Attesa di due relazioni per procedere al disastro colposo

Ora, dopo il sopralluogo a Ischia dei due pm Maria Teresa Orlando e Michele Caroppoli, la Procura attende la consegna di due relazioni richieste alla Protezione Civili e ai Vigili del Fuoco. Se i rapporti confermeranno i dubbi dei pm, si aprirà l’inchiesta con l’ipotesi di reato di omicidio, disastro e crollo colposo.

Riguardo all’abusivismo, Milillo ha affermato: «All’abusivismo edilizio corrisponde una delle priorità del lavoro della procura della Repubblica di Napoli; un fenomeno che in Campania ha dimensioni straordinariamente gravi e come tale va affrontato».

I sindaci escludono l’ipotesi di abusivismo dietro i crolli

I sindaci dei comuni di Ischia escludono categoricamente che l’abusivismo di diverse abitazioni dell’isola sia la causa dei crolli, ma non è della stessa opinione Angelo Borelli, capo della Protezione Civile, il quale ha confermato che il legame può esistere, anche se per il momento non è confermato.

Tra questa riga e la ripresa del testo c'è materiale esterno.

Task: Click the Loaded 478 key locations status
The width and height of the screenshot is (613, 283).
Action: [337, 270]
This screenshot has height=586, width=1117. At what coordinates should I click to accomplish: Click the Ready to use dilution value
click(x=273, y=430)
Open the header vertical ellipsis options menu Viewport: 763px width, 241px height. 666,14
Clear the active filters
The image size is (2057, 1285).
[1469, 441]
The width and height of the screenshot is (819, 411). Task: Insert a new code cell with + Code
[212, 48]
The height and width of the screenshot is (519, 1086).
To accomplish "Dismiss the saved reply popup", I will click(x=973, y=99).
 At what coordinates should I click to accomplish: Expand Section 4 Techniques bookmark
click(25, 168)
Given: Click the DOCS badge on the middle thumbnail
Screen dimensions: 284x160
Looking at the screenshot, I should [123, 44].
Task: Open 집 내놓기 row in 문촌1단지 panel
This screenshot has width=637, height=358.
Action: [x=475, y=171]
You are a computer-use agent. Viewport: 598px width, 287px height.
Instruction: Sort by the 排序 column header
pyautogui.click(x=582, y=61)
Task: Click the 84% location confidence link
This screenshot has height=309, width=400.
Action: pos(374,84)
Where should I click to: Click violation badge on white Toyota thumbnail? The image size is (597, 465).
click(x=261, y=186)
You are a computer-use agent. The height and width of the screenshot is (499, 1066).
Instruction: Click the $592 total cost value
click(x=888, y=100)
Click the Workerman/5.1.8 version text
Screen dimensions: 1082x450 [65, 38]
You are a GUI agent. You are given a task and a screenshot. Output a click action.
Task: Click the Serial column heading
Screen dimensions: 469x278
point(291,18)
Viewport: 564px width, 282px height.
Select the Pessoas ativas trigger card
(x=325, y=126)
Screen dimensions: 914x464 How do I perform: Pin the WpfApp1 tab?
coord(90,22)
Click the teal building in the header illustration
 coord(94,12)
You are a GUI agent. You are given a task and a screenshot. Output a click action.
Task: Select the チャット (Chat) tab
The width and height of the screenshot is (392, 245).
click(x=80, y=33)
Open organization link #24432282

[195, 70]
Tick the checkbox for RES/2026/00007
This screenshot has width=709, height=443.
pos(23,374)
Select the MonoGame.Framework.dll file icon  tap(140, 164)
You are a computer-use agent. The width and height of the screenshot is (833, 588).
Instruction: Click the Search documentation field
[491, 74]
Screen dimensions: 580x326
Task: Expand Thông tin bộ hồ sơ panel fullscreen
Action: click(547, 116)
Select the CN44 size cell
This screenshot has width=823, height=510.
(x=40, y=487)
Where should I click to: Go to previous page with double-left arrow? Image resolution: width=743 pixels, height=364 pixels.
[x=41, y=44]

Da tenere conto è la zona su cui si trova l’isola, un’area vulcanica soggetta a molte scosse nel corso di un anno. «Può esserci una costruzione abusiva fatta bene e una costruzione che rispetta le norme di legge fatta male. Bisogna vedere come sono realizzate» ha spiegato Borelli. Il discorso si può riferire anche alla casa dei tre fratelli, recuperati tra la notte del sisma e ieri mattina. Nel corso delle prossime ore si verificherà se quell’abitazione fosse a norma.